Copy the listing below word for word, from the line with "The height and width of the screenshot is (1607, 1601)." up to and including the line with "Open the Chunk".
○ ○ ○ ○ ○
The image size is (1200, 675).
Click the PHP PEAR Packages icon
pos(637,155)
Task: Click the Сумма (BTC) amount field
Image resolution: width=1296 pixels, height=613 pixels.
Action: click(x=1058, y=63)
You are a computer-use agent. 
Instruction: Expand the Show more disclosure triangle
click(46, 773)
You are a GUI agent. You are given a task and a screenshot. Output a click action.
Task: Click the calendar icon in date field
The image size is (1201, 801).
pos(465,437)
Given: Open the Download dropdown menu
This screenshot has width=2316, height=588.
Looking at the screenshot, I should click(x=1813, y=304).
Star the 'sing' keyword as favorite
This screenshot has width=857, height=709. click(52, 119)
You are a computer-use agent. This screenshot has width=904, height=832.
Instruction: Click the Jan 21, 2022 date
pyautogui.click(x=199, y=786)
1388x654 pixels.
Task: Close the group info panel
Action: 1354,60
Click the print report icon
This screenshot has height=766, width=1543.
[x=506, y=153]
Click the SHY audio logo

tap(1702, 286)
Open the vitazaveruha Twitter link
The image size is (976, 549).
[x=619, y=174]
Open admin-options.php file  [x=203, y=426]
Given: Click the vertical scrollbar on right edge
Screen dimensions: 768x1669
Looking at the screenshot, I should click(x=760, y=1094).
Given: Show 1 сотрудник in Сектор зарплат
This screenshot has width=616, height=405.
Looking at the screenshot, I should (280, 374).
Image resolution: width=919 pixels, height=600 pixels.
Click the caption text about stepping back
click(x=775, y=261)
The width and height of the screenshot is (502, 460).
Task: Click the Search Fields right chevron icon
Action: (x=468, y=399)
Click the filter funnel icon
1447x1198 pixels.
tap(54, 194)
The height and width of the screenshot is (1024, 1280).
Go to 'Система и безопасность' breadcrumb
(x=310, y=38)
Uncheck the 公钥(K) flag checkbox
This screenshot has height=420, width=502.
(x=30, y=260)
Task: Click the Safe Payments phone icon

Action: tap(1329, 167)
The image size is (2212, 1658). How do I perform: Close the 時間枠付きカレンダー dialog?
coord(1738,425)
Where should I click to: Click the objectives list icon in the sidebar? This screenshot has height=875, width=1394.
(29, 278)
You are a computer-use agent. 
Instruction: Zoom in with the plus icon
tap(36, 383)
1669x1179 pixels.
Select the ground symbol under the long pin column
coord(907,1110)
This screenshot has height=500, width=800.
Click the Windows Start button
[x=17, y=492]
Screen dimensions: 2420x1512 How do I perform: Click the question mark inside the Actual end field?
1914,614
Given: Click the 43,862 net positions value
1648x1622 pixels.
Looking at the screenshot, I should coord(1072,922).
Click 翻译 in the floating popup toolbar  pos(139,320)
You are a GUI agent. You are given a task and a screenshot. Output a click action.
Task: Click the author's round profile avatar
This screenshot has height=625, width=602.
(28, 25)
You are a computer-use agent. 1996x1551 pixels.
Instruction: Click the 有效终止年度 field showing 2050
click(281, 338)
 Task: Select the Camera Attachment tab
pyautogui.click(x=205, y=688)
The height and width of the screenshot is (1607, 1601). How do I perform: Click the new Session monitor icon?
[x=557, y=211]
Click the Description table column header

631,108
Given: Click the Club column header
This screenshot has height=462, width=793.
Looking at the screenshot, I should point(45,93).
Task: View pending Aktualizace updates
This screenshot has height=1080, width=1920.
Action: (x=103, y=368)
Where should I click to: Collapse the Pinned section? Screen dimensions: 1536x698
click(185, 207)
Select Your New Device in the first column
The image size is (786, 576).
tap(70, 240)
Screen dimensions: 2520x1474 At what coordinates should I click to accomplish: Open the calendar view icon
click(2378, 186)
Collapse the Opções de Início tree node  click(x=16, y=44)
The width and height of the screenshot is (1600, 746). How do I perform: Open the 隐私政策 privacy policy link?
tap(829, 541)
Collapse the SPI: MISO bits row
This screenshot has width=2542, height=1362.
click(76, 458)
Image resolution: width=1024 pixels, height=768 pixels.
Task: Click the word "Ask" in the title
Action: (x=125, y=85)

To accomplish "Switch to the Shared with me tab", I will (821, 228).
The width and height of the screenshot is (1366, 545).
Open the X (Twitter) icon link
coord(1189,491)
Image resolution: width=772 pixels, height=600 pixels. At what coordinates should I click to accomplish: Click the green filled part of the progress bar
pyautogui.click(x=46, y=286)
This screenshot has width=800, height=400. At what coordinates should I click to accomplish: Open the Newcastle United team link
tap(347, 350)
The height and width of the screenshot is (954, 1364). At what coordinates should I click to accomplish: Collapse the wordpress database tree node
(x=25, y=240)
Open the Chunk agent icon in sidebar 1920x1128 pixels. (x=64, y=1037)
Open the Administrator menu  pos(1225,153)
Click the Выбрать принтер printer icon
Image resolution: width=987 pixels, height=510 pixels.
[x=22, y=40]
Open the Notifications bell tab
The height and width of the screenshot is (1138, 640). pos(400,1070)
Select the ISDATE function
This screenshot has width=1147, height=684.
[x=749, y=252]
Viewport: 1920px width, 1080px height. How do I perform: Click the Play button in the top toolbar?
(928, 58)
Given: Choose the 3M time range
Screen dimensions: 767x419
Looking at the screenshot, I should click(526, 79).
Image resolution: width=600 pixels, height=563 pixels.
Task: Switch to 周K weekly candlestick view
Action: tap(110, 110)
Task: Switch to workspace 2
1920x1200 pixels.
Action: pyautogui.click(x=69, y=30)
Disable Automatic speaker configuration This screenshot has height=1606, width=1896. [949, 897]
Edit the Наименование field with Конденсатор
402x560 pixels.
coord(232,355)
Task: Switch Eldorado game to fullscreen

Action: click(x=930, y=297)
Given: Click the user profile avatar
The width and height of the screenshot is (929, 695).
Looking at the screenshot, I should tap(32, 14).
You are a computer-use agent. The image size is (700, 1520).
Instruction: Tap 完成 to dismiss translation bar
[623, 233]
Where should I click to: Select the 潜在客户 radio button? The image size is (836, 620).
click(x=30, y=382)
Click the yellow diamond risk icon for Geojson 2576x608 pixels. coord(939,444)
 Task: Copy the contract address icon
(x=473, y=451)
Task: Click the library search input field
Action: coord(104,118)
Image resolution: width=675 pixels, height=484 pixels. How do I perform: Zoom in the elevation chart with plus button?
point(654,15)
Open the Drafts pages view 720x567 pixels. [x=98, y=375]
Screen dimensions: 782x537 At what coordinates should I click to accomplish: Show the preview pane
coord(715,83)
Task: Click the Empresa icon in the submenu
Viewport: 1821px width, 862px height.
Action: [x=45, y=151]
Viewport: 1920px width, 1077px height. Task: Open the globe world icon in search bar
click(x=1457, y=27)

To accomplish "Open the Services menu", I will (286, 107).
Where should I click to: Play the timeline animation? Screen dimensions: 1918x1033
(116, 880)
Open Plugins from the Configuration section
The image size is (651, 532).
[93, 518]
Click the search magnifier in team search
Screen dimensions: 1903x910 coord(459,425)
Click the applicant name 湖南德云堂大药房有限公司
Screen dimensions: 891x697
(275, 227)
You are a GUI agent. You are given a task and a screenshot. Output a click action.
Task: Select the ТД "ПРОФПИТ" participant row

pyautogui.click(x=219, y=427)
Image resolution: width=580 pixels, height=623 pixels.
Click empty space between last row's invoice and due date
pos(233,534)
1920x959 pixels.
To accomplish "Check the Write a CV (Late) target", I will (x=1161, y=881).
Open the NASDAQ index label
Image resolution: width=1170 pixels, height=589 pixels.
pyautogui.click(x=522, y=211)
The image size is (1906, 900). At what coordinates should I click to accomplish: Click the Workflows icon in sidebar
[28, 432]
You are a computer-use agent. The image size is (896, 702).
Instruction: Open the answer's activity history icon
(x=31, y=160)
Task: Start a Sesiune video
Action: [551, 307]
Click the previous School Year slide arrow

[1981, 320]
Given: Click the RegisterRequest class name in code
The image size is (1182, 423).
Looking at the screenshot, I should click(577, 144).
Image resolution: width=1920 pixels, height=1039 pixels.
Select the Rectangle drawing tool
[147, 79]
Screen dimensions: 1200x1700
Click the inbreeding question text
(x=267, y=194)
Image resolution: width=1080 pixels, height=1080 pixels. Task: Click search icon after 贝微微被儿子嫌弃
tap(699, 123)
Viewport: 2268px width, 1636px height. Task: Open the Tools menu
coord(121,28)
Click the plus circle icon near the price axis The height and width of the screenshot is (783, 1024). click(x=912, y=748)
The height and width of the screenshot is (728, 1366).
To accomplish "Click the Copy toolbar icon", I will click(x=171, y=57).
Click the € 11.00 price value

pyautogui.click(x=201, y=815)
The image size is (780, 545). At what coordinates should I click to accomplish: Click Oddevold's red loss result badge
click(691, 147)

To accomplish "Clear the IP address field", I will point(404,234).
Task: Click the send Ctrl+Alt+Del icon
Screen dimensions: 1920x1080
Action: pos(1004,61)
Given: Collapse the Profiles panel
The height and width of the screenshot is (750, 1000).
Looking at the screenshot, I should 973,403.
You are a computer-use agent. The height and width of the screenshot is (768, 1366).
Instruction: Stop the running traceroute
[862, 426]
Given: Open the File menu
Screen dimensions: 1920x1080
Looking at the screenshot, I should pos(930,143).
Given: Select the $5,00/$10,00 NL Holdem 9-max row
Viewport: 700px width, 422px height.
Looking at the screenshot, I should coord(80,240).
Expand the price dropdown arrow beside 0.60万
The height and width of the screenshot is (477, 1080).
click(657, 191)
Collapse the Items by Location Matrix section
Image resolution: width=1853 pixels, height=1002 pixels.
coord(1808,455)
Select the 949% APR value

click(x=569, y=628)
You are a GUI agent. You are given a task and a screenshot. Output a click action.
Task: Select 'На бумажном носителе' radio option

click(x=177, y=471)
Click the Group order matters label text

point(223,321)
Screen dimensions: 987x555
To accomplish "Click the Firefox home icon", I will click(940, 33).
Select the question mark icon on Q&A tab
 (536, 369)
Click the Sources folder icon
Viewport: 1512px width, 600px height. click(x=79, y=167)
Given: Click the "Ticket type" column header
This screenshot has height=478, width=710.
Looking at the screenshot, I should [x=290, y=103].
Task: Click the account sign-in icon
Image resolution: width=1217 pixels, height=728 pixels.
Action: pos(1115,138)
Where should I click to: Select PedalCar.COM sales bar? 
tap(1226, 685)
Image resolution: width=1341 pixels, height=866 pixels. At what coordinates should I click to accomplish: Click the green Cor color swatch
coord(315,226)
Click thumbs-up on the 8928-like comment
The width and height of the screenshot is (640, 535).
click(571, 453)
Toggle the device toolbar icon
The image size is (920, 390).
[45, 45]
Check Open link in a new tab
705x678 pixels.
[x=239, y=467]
○ ○ ○ ○ ○
> _Result of this exercise_
The height and width of the screenshot is (1607, 1601). How do I perform: Click the new Session monitor icon?
[x=557, y=211]
Click the Description table column header

631,108
Given: Click the Club column header
This screenshot has height=462, width=793.
Looking at the screenshot, I should point(45,93).
Task: View pending Aktualizace updates
This screenshot has height=1080, width=1920.
Action: (x=103, y=368)
Where should I click to: Collapse the Pinned section? Screen dimensions: 1536x698
click(185, 207)
Select Your New Device in the first column
The image size is (786, 576).
tap(70, 240)
Screen dimensions: 2520x1474 At what coordinates should I click to accomplish: Open the calendar view icon
click(2378, 186)
Collapse the Opções de Início tree node  click(x=16, y=44)
The width and height of the screenshot is (1600, 746). How do I perform: Open the 隐私政策 privacy policy link?
tap(829, 541)
Collapse the SPI: MISO bits row
This screenshot has width=2542, height=1362.
click(76, 458)
Image resolution: width=1024 pixels, height=768 pixels.
Task: Click the word "Ask" in the title
Action: (x=125, y=85)

To accomplish "Switch to the Shared with me tab", I will (821, 228).
The width and height of the screenshot is (1366, 545).
Open the X (Twitter) icon link
coord(1189,491)
Image resolution: width=772 pixels, height=600 pixels. At what coordinates should I click to accomplish: Click the green filled part of the progress bar
pyautogui.click(x=46, y=286)
This screenshot has width=800, height=400. At what coordinates should I click to accomplish: Open the Newcastle United team link
tap(347, 350)
The height and width of the screenshot is (954, 1364). At what coordinates should I click to accomplish: Collapse the wordpress database tree node
(x=25, y=240)
Open the Chunk agent icon in sidebar 1920x1128 pixels. (x=64, y=1037)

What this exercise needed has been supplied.